Mahkememizce dosyada alınan rapor, davacı tarafın ticari defter kayıtları ve tüm dosya içeriği bir bütün halinde değerlendirilmiş olup; dava, taraflar arasında bulunan ticari ilişkiden kaynaklı
davacının 2.595,78 TL tutarlı fatura alacağının tahsili amacıyla yürüttüğü takibe yapılan itirazın
iptali talebinden ibaret olduğu, davacı tarafından cari hesap alacağının tahsili amacıyla——-Esas numarası ile 29.01.2019 tarihinde takibe geçtiği, itirazın iptali için işbu davanın açılmıştır. Tarafların ticari defterlerinin incelenmiş olduğu, Davacının takibe konu ettiği Faturaların ticari defterlerinde kayıtlı olduğu, taraf defterlerinin 26.07.2016 tarihli 1.545,65 TL’lik fatura hususunda ayrıştıkları, bu faturanın davacı defterlerinde kayıtlı olduğu ancak davalı defterlerinde kayıtlı olmadığı, davacı yan tarafindan davalı adına düzenlenen takibe konu e-faturalarının davalı tarafa gönderildiği, davacı—— tarafından davalı adına tanzim edilen takibe konu faturanın e-arşiv şeklinde usulüne uygun düzenlendiği, faturanın davalı yana e-arşiv portalı üzerinden teslim edildiği, davalı yanın faturaya takip öncesi itirazının olmadığı, bu faturanında taraflar arasındaki diğer faturalara ilişkin usul üzerinden e-fatura şeklinde düzenlendiği, tarafların bu faturaya ilişkin diğer faturalardakinden farklı bir uygulamalarının olmadığı, yani tarafların e-fatura düzenleyerek karşılıklı çalıştıkları ve faturaları defterlerine kaydettikleri, ayrıca alınan mal ve hizmete ilişkin bir teslim tutanağı düzenlemedikleri teamül halini aldığı, ancak davalının bu faturayı defterlerine kaydetmediği, hem taraflar arasındaki teamül hemde e-faturaya davalının itiraz etmemesi bu mal ve hizmeti aldığını göstermektedir. Alacağa konu diğer fatura olan 1050,13-TL değerindeki faturanın ise davalının defterlerinde kayıtlı olduğu, davalının buna ilişkin ödendiğinin kaydedildiği, ancak söz konusu ödemeye ait herhangi bir ödeme dekontu, ödeme makbuzu vs gibi bir belge, kayıt bulunmadığı görülmektedir. Açıklanan gerekçelerle, davaya konu bu faturalar dolayısıyla davacının borcu ödediğine dair bir bilgi ve belge bulunmaması, davacının alacağının ticari defterlerle ve taraflar arasındaki ticari teammülle ispatlanmış olduğu görülmektedir. Belirtilen gerekçelerle aşağıdaki şekilde hüküm kurulmuştur.Ticari defter kayıtlarında yapılan tetkik neticesinde davacının alacağı olduğu, işbu alacağın ticari defterler kapsamında likit (bilinebilir) mahiyette bulunduğu gözetilerek İcra İflas Kanunu madde 67/2 uyarınca asıl alacak üzerinden %20 icra inkar tazminatının davalıdan tahsili ile davacıya ödenmesi kararlaştırılmış olup aşağıdaki hüküm kurulmuştur.
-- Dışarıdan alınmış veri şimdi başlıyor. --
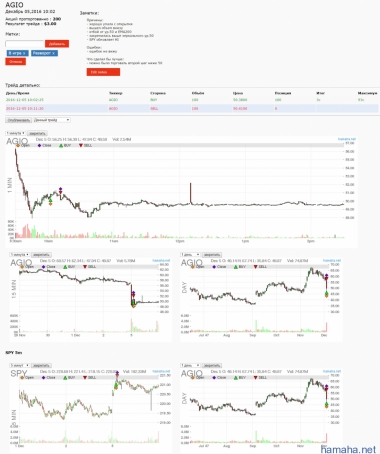Open the timeframe dropdown above the 1-minute AGIO chart
The height and width of the screenshot is (454, 380).
(15, 133)
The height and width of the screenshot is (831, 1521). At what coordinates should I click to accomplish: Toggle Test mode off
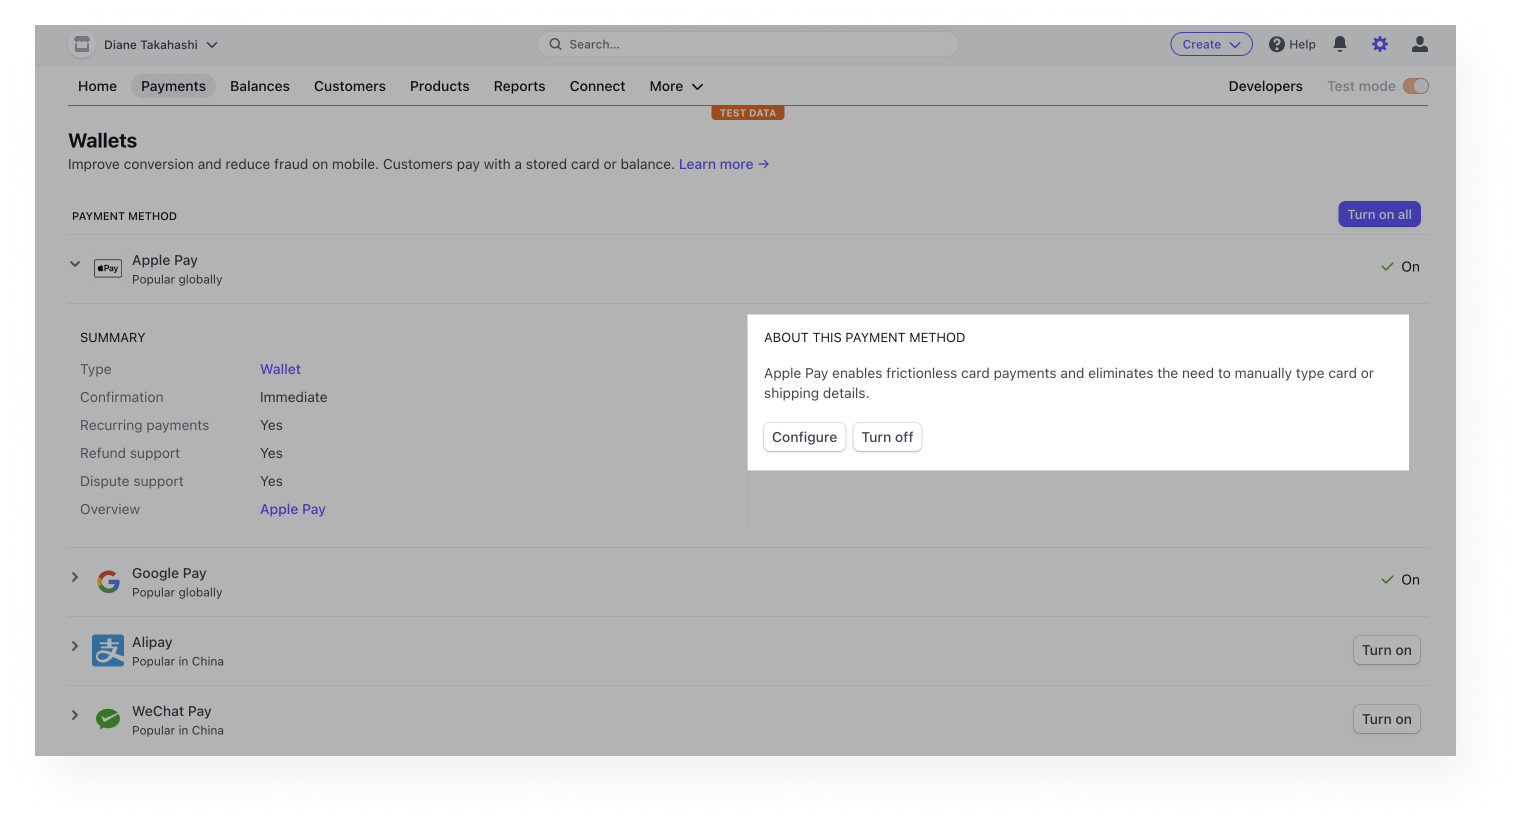tap(1417, 86)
HÜKÜM: Yukarıda Açıklanan Nedenlerle;
1-Davanın KABULÜNE,
2——– Esas sayılı icra dosyasına yapılan İTİRAZIN İPTALİNE, duran takibin 2.595,78 TL üzerinden takip tarihinden itibaren işleyecek ticari faizi ile birlikte DEVAMINA,
3-Asıl alacak olan 2.595,78 TL üzerinden hesaplanacak %20 icra inkar tazminatının davalıdan tahsili ile davacıya ödenmesine,
4-Arabuluculuk Kanunu’nun 18/A-(13) maddesi ve Hukuk Uyuşmazlıklarında Arabuluculuk Yönetmeliğinin 26/2 maddeleri ile Arabuluculuk Asgari Ücret Tarifesi uyarınca —— bütçesinden ödenen 1.320,00 TL arabuluculuk ücretinin davalıdan tahsili ile Hazineye Gelir Kaydına,
5-Karar ve ilâm harcı olan 179,90-TL harçtan peşin alınan 44,40-TL harcın mahsubu ile bakiye 135,50-TL harcın davalıdan tahsili ile Hazineye Gelir Kaydına,
6-Davacı vekille temsil olunmakla karar tarihinde yürürlükte bulunan Avukatlık Asgari Ücret Tarifesi uyarınca 2.595,78 TL vekalet ücretinin davalıdan tahsili ile davacıya ödenmesine,
7-Davacı tarafça yapılan toplam 1.862,60 TL yargılama gideri ve 44,40 TL peşin harç toplamı 1.907,00 TL’nin davalıdan tahsili ile davacıya ödenmesine,
8-Kullanılmayan gider avansının kararın kesinleşmesini müteakip HMK madde 333/1 uyarınca yatıran tarafa iadesine,Dair,davacı vekilinin yüzüne karşı (e-duruşma), miktar itibari ile kesin olmak üzere verilen karar açıkça okunup, usûlen anlatıldı.